Luke 15:11-20 (ESV)
And he said, “There was a man who had two sons. And the younger of them said to his father, ‘Father, give me the share of property that is coming to me.’ And he divided his property between them. Not many days later, the younger son gathered all he had and took a journey into a far country, and there he squandered his property in reckless living. And when he had spent everything, a severe famine arose in that country, and he began to be in need. So he went and hired himself out to one of the citizens of that country, who sent him into his fields to feed pigs. And he was longing to be fed with the pods that the pigs ate, and no one gave him anything.
“But when he came to himself, he said, ‘How many of my father's hired servants have more than enough bread, but I perish here with hunger! I will arise and go to my father, and I will say to him, “Father, I have sinned against heaven and before you. I am no longer worthy to be called your son. Treat me as one of your hired servants.”’ And he arose and came to his father. But while he was still a long way off, his father saw him and felt compassion, and ran and embraced him and kissed him.
The father seems to have gotten this all along. The son was still a long way off, when his father saw him and felt compassion. If he was clueless, he wouldn’t have felt compassion until the son was close enough that he could see what a mess he was in.
It’s a parable, so we can’t puzzle though what actually happened. The point is to understand the picture Jesus is painting here. The father in this story seems to be completely unsurprised by his son’s reckless (i.e., prodigal) living. It’s as if he gave the inheritance to his son, and then let him leave, knowing that he would blow the money.
This makes perfect sense as the father in this parable is analogous to our heavenly father (who knows how everything is going to pan out). A father should know how his son thinks anyway.
Now this is just the set-up for the main lesson, which we will get to next, but this has something to say on its own. The son’s sin is “usual, customary and reasonable” (to paraphrase health insurance lingo.) It seems pretty extreme and depressing to the casual reader, but it’s not really.
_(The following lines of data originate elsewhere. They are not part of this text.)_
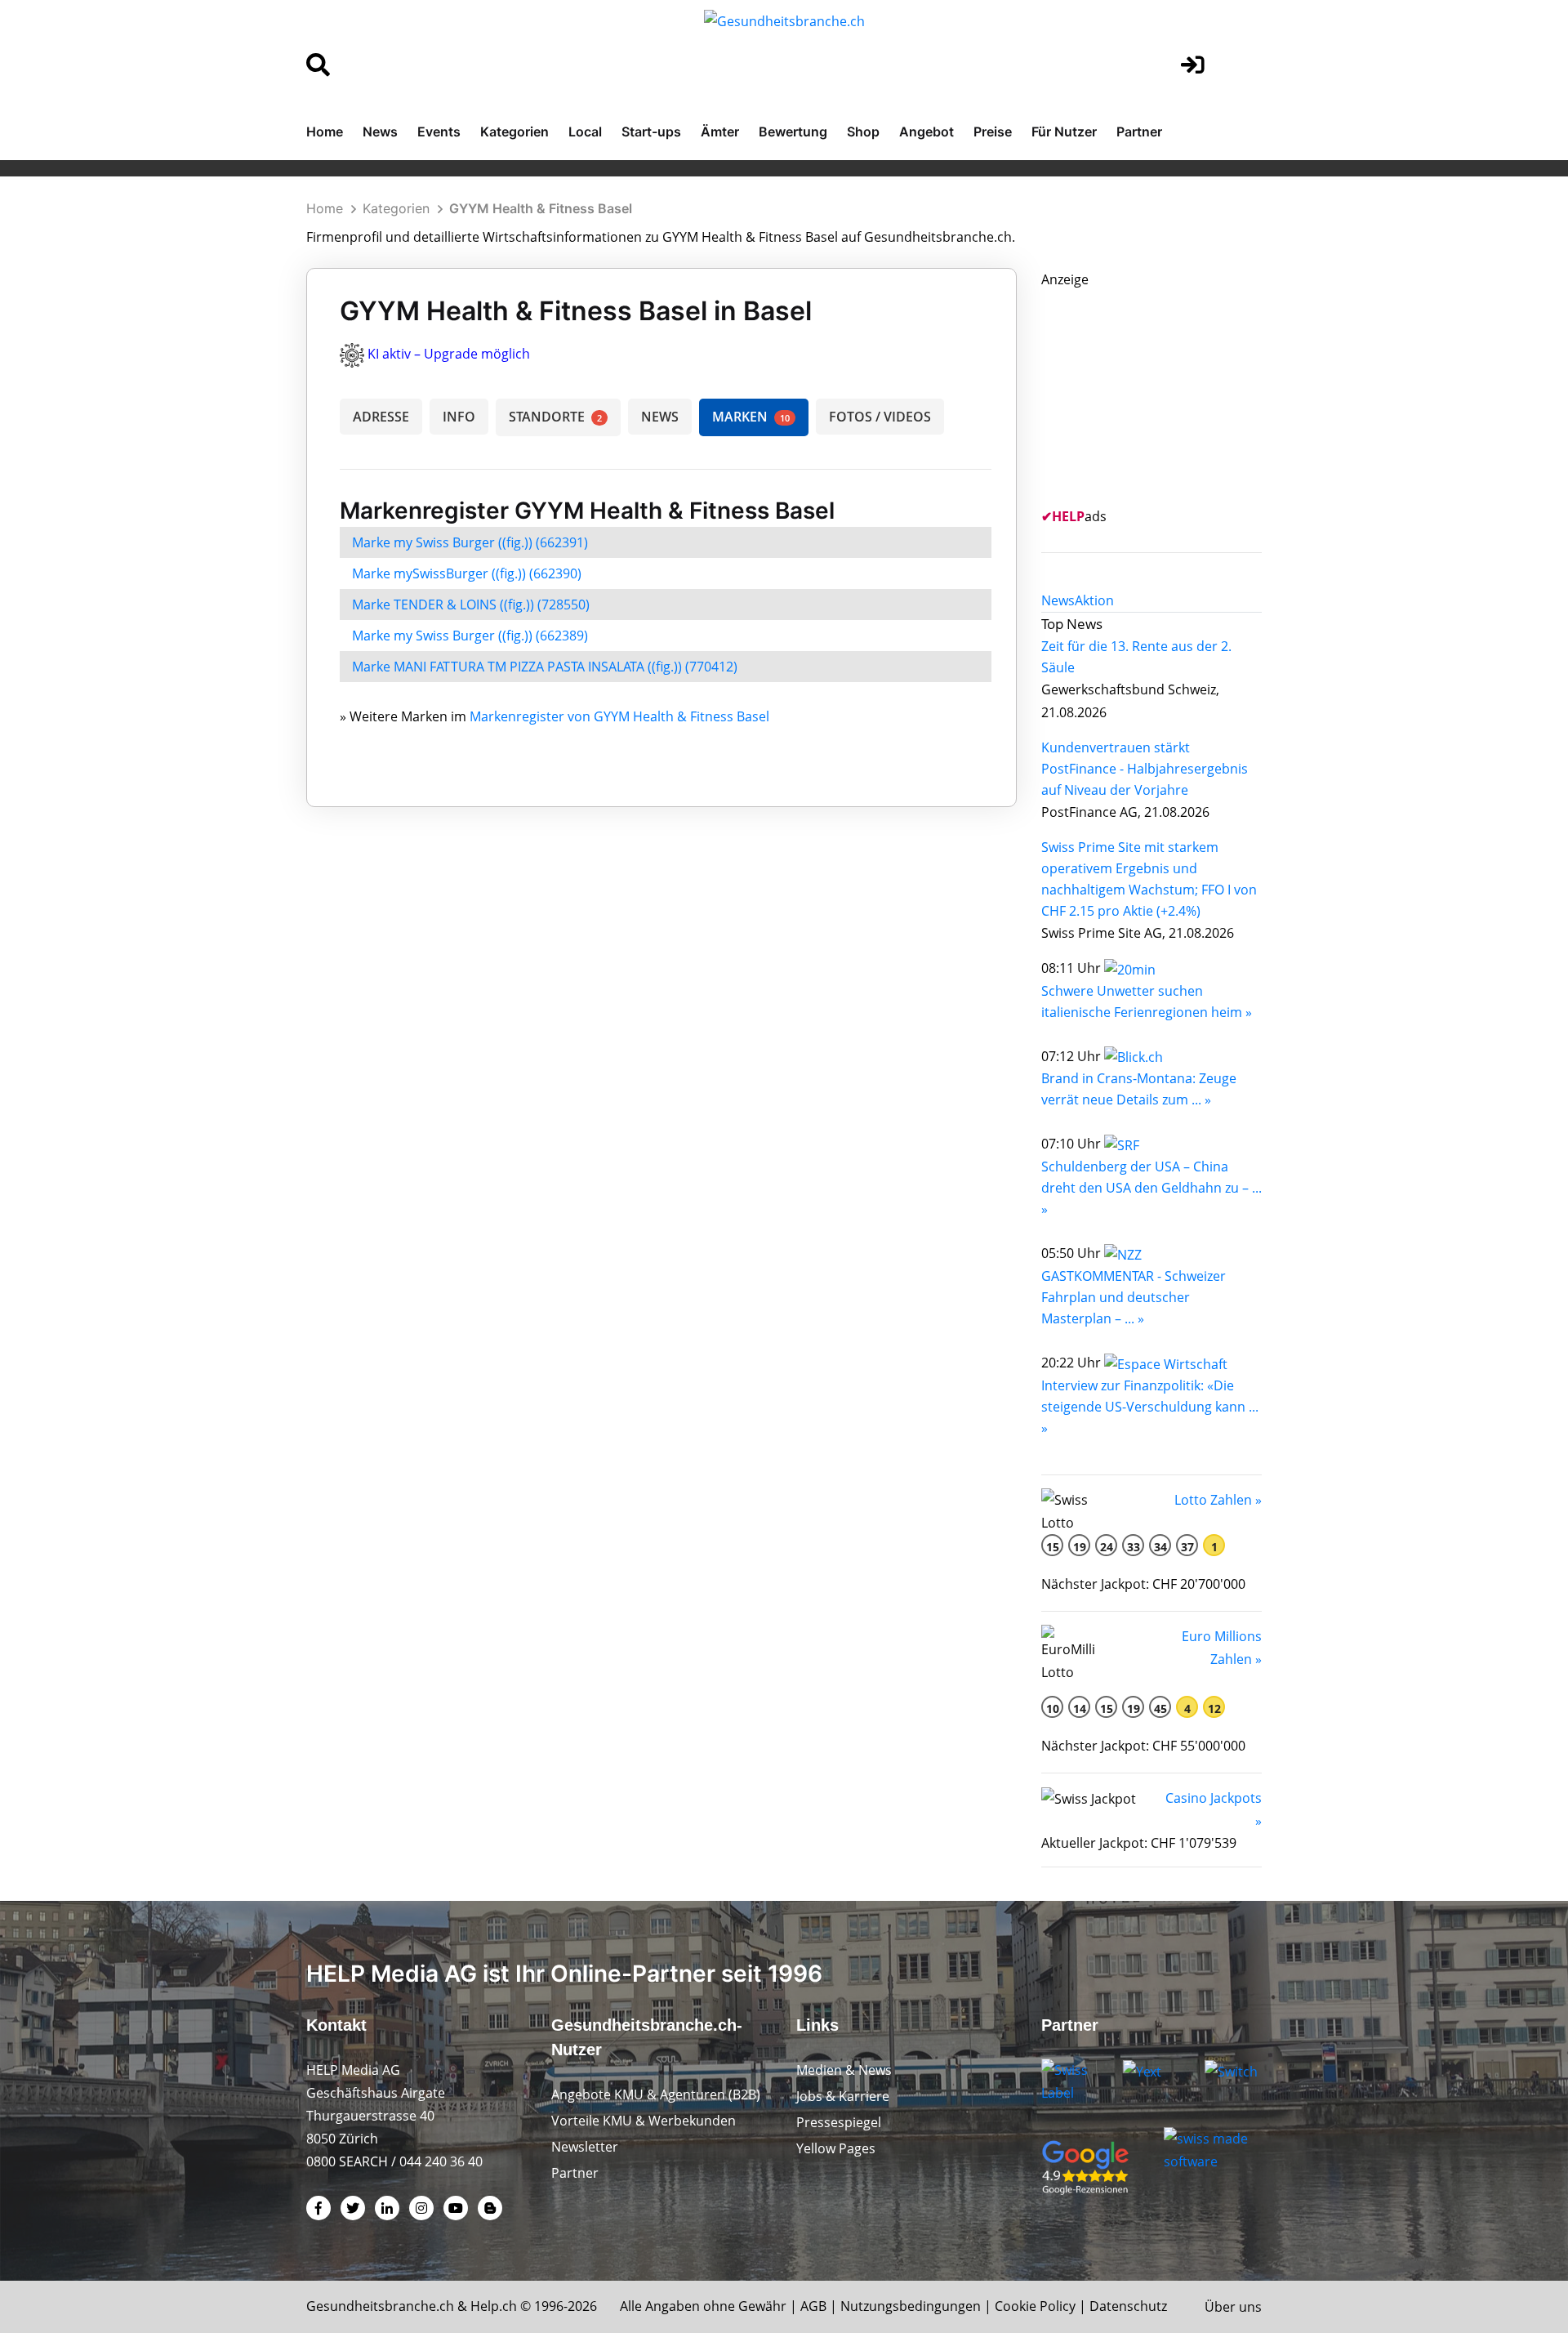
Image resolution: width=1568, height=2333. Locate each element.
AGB (813, 2306)
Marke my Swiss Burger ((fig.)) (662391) (470, 542)
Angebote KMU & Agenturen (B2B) (655, 2094)
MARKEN (751, 417)
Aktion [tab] (1094, 600)
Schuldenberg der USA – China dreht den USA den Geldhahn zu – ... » (1151, 1188)
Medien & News (844, 2070)
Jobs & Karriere (842, 2096)
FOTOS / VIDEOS (880, 417)
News (380, 131)
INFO (459, 417)
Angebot (926, 131)
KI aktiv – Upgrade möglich (449, 354)
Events (439, 131)
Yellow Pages (835, 2148)
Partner (1139, 131)
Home (324, 131)
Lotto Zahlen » (1218, 1500)
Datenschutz (1128, 2306)
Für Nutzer (1064, 131)
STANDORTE (555, 417)
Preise (992, 131)
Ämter (720, 131)
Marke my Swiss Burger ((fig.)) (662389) (470, 636)
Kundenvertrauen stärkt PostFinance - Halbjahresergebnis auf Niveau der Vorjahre (1144, 768)
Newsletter (584, 2147)
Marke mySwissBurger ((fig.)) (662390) (466, 573)
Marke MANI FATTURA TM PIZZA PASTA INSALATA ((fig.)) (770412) (544, 667)
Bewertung (793, 131)
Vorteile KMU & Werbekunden (643, 2121)
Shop (863, 131)
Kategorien (514, 131)
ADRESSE (381, 417)
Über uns (1233, 2307)
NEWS (660, 417)
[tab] (1058, 600)
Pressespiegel (838, 2122)
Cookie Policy (1035, 2306)
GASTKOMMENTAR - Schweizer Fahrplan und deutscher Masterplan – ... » (1133, 1297)
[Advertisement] (1163, 393)
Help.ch (493, 2306)
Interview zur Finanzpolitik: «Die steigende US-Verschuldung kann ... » (1149, 1406)
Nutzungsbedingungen (910, 2306)
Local (585, 131)
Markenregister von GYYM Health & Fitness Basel (619, 716)
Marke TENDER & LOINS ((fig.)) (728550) (471, 604)
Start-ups (651, 131)
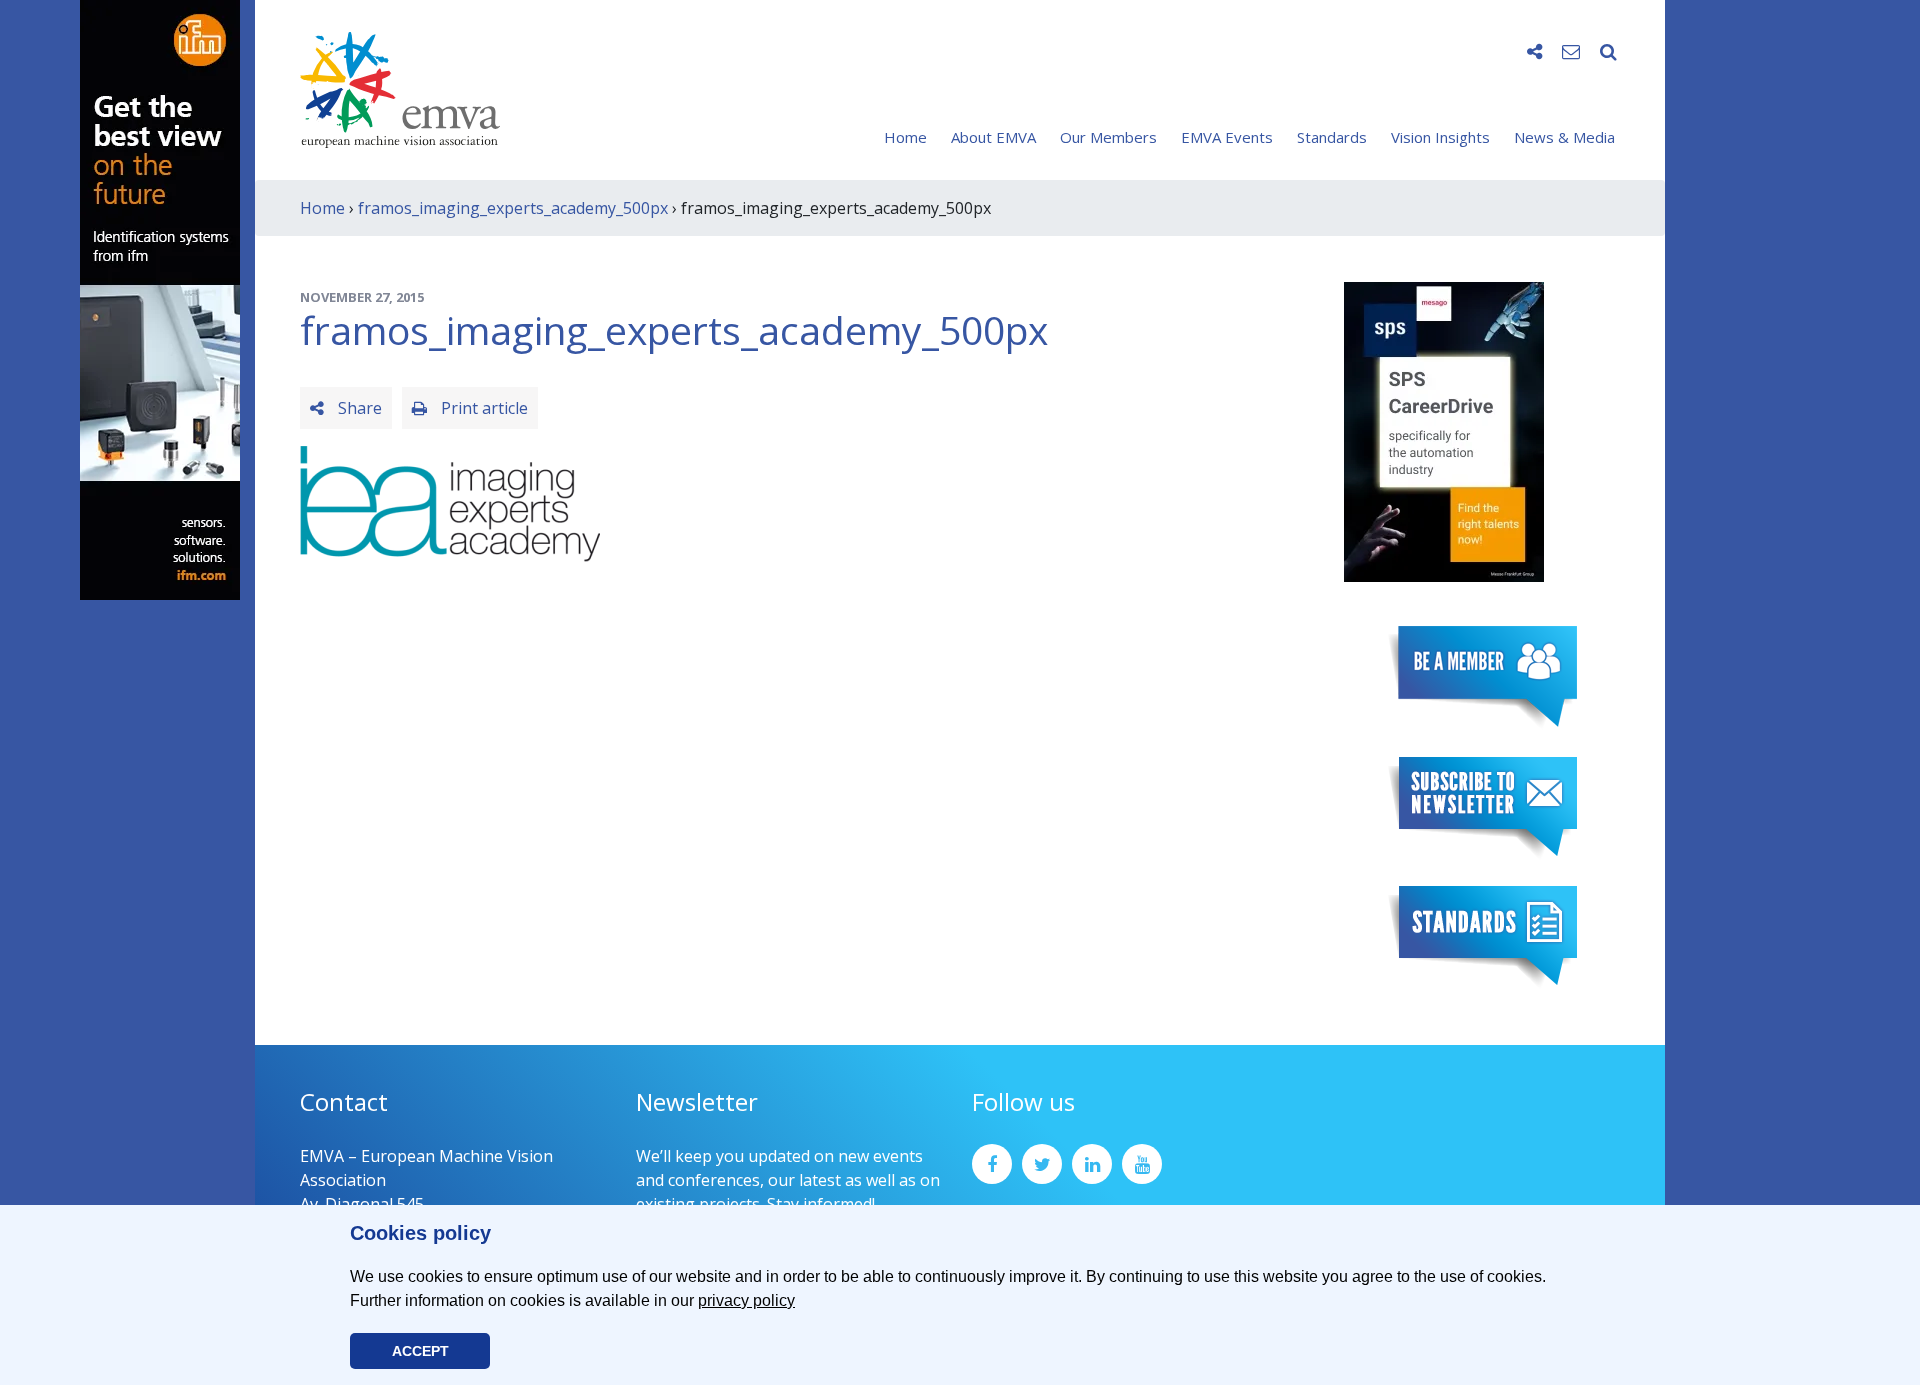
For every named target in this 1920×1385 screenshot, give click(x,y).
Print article (482, 408)
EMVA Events (1227, 137)
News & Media (1564, 137)
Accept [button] (420, 1351)
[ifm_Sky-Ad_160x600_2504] (160, 298)
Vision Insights (1440, 137)
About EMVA (993, 137)
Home (905, 137)
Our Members (1108, 137)
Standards (1332, 137)
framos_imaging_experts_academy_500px (513, 208)
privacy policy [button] (746, 1300)
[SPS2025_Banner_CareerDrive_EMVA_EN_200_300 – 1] (1444, 430)
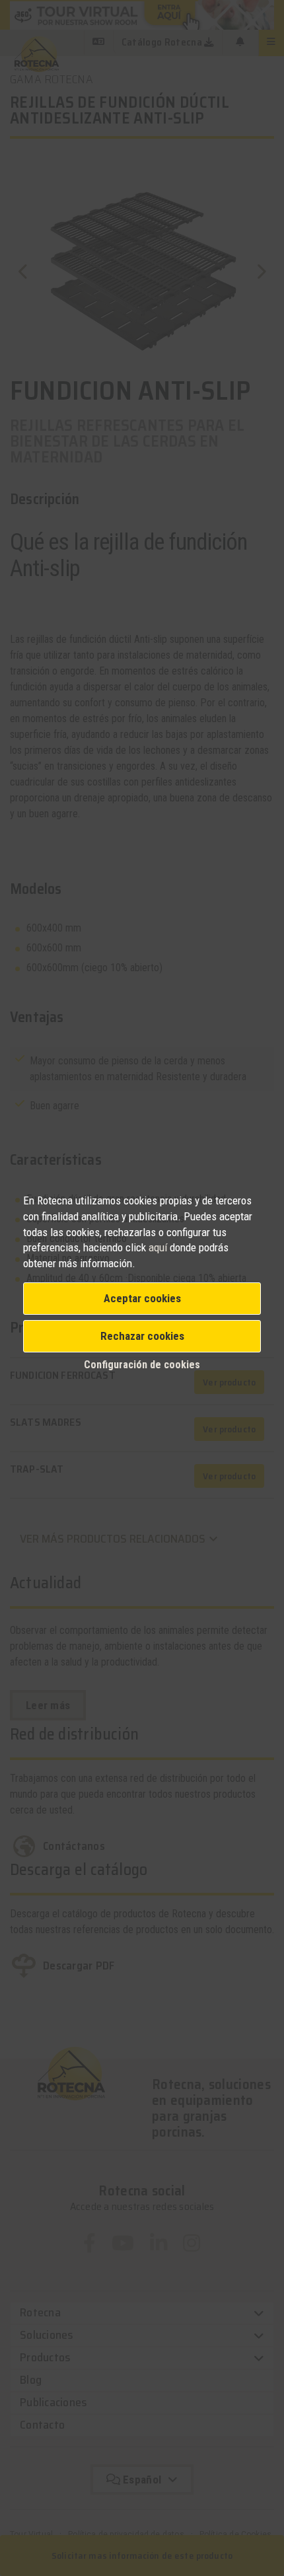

The father’s plan is brilliant. He could have just had his son memorize all the right things about his sinful nature, but then the kid wouldn’t have really learned the lesson.
Now he has.
This explains a lot of God’s lessons. Sometimes, memorizing correct doctrine isn’t enough. To complete the lesson, we need to experience it.
Unfortunately, that kind of teaching often involves pain. In fact, our unwillingness to admit we’re wrong makes us very slow learners in this arena.
So, we get hammered. Praise God for that.